# [WHAT YOU ARE ASKED TO DO]
In the records below, the line that contains "The height and" marks the start. Copy it and each line after it through the end, exactly, without pictures.

# [LISTED RECORDS]
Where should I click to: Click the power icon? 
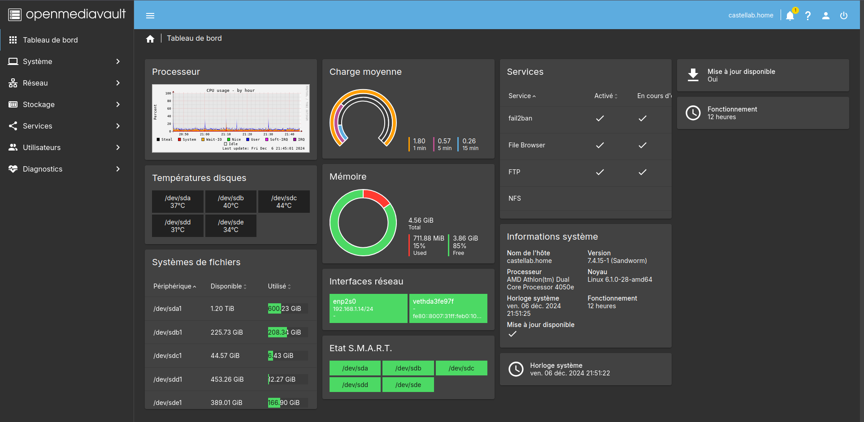844,16
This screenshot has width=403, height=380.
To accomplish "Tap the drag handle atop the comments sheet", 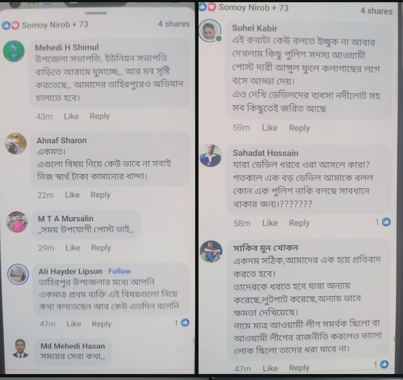I will pyautogui.click(x=96, y=13).
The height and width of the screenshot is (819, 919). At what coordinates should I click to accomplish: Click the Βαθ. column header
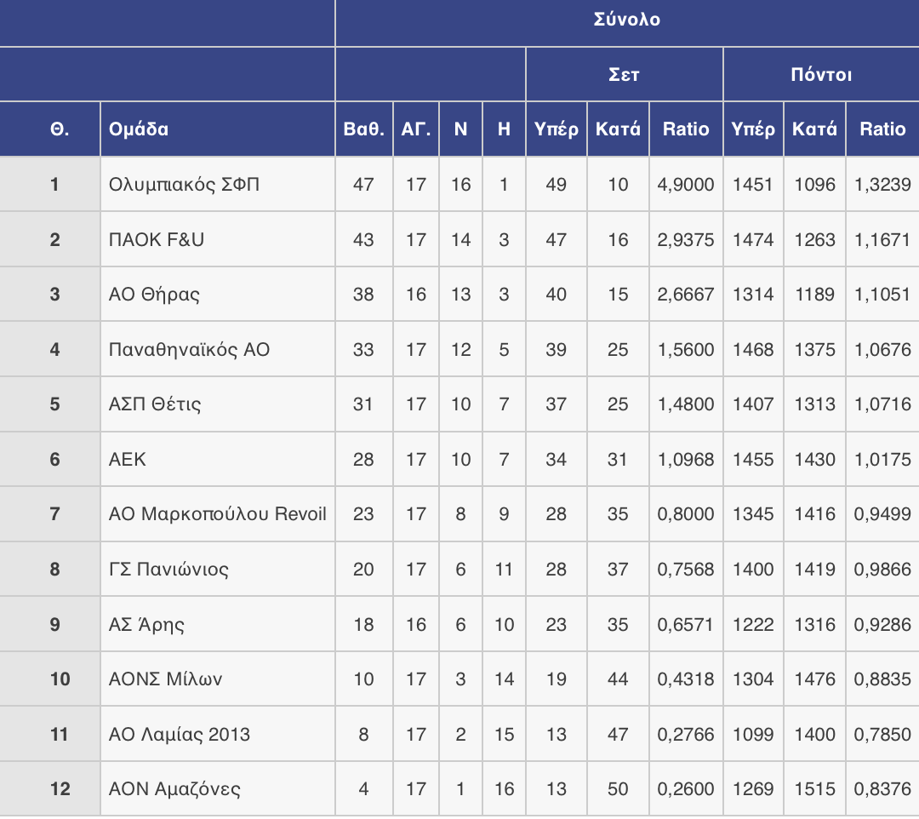pos(364,129)
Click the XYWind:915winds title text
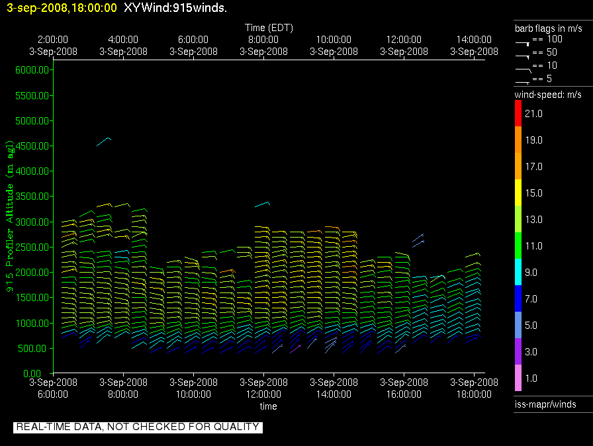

# [SOLUTION FOR THIS PROBLEM]
The height and width of the screenshot is (819, 919). At what coordinates should I click to accomplish: Click the Βαθ. column header
pos(364,129)
Click the XYWind:915winds title text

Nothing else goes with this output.